Yesterday was the Ira W. Sohn Research Investment Conference, the annual hedge-fund conference where just last year David Einhorn of Greenlight Capital held forth with his now-famous takedown of Lehman Brothers, laying the foundation for the firm’s collapse. Earlier this week, Daily Intel supposed that this year Einhorn and his brethren would again take aim at the financial firms (which have gotten only softer and more vulnerable during the past year) and maybe even at Warren Buffett, who’s been crowing about Wells Fargo like it’s gold.
In fact, we were wrong. This year, Einhorn picked a much bigger target.

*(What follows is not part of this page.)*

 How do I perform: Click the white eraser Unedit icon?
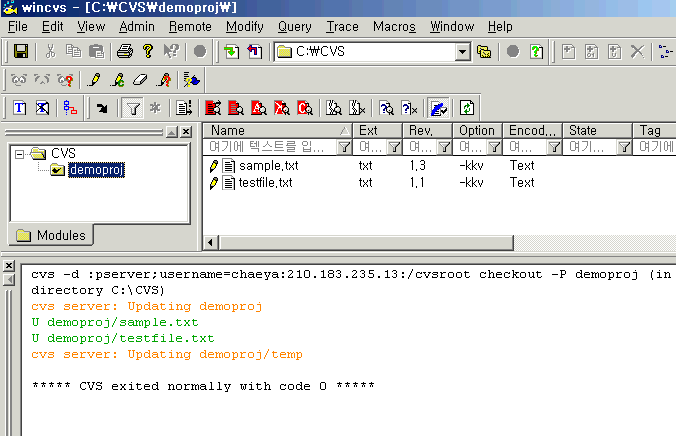click(140, 80)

Einhorn, the headline speaker, was the eleventh in a series that gave odd, sometimes conflicting advice: Steve Mandel presented an argument in favor of a for-profit education company, only to be shot down by the next speaker, Jim Chanos, who argued that the historically fat margins of for-profit schools will be in for a squeeze when the federal government inevitably stops its reckless spending. Clarium Capital’s Peter Thiel, looking like the kind of overly tanned, informally attired San Francisco financier we would like to make a voodoo doll of, said that we could forget about biomedical and technological advancements because “1969 was the year progress died and the hippies took over,” and Euro Pacific’s Peter Schiff, one of the world’s leading catastrophists, seeing an empty microphone, used it to unleash the apocalypse, railing about how debt destroyed America’s productive economy. Only one of the first ten presenters said anything specific about the financials: Mark Kingdon of Kingdon Capital Management recommended that investors buy Bank of America, reminding us of Rich Pzena’s recommendation last year, wherein he rated Citigroup a buy for its “classic value.”

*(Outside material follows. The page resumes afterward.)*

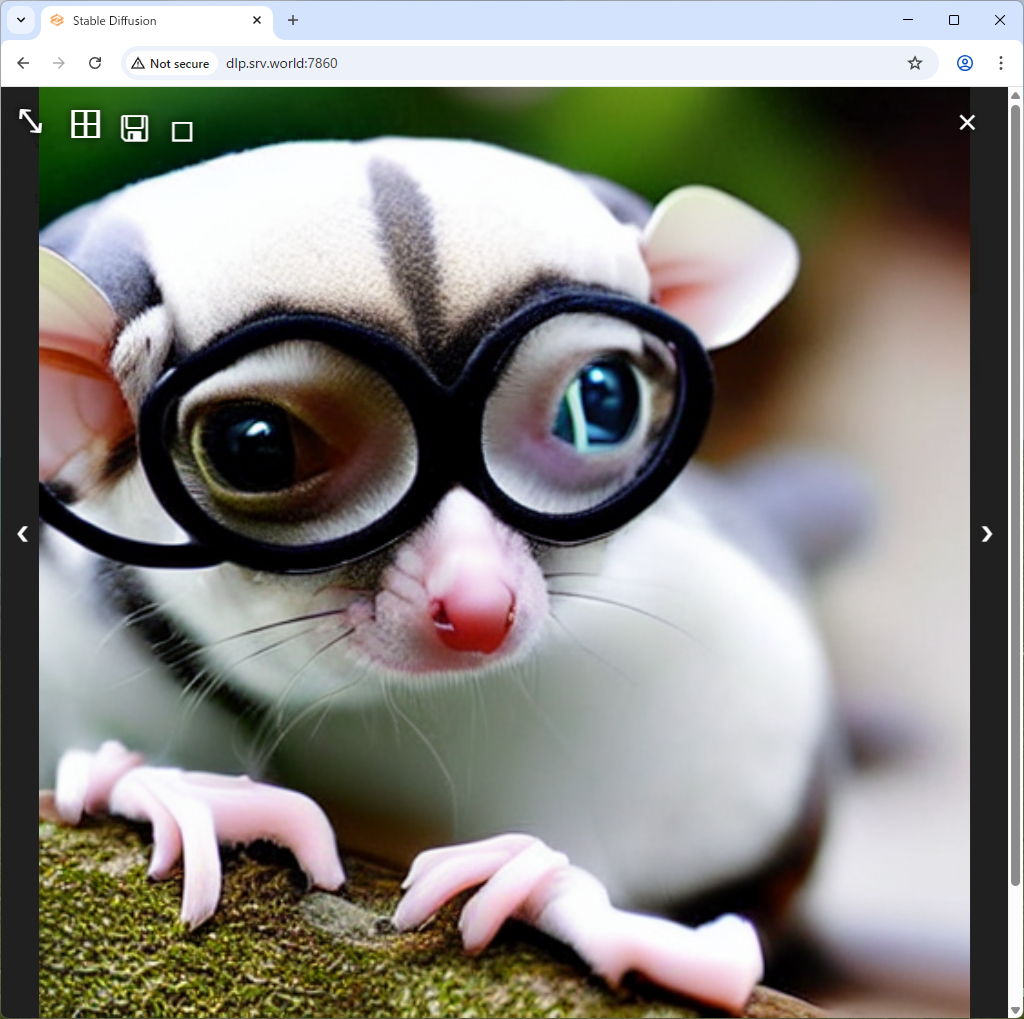Expand the tab search dropdown chevron
The image size is (1024, 1019).
pos(20,20)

And then Einhorn took the stage, looking, as always, like the star member of the high-school debate team, with his coiled hair and slightly too-large clothes. “Hope is a nice, human emotion,” he said after addressing the fate of Lehman, which he did not approve of, in his introductory remarks, “but does not make for good public policy.” He then launched a multipronged attack on the Obama administration’s rescue efforts, reading quickly from a paper in front of him. “The Obama administration disappointingly seems to be following the same path as the Bush administration,” he said. “The basic strategy appears to be to try to bring us back to 2006 by propping up asset prices and reflating the popped credit bubble, subsidizing bank creditors and shareholders, and delaying needed bank recapitalizations, while hoping for an economic recovery.”
The official attitude appears to be that what is good for the banks is good for the economy. I question this view because the best interest of the banks is to buy time so that future earnings can outrun embedded losses, while the best hope for a rapid economic recovery rests on insolvent borrowers resolving bad debts as quickly as possible. A corporation, homeowner, or consumer that has more than a manageable amount of debt is not going to hire people, invest, or spend. For the economy to recover, underwater entities need to restructure their debts. Banks must be able to negotiate with their borrowers, but they can only do so after they have written down the loans as aggressively as possible. What is good for the economy is, in this sense, bad for the banks.
What should happen, sooner rather than later, Einhorn said, is that bank losses should be written down, with capital raised by converting bank debt to equity and wiping out common stock. The short-term stock-market effect of this will be severe, but possibly quite brief, as the recent rally has suggested investors’ strong desire to believe in a new beginning.
“This is what should have been done with Lehman,” he said.
“Here was a price where conversions, rather than bankruptcy and liquidation, would have been in everyone’s interest. Legislation to create conservatorships for holding companies to enable this to be conducted promptly, but not necessarily over a weekend, is a good idea.”
He concluded his analysis of the government bank bailout on a somewhat conciliatory note.
“I am optimistic because even though I believe that Secretary Geithner is leading us down the wrong path, President Obama has demonstrated an ability to change his mind in other areas. To me, this reflects the work of an intelligent pragmatist acting upon fresh understanding. I am optimistic that President Obama is capable of making similar reassessments of the economic rescue plan, and changing direction there as well.”
And that’s where the politics ended and the moneymaking started. In offering the crowd what they came for, Einhorn got in a little dig at Buffett after all. “We are short Moody’s Investor Service,” he said. “Imagine yourself the head of Moody’s a decade ago. If your goal was to destroy the brand, would you have done anything differently?” Ha-ha-ha-ha . . . ouch.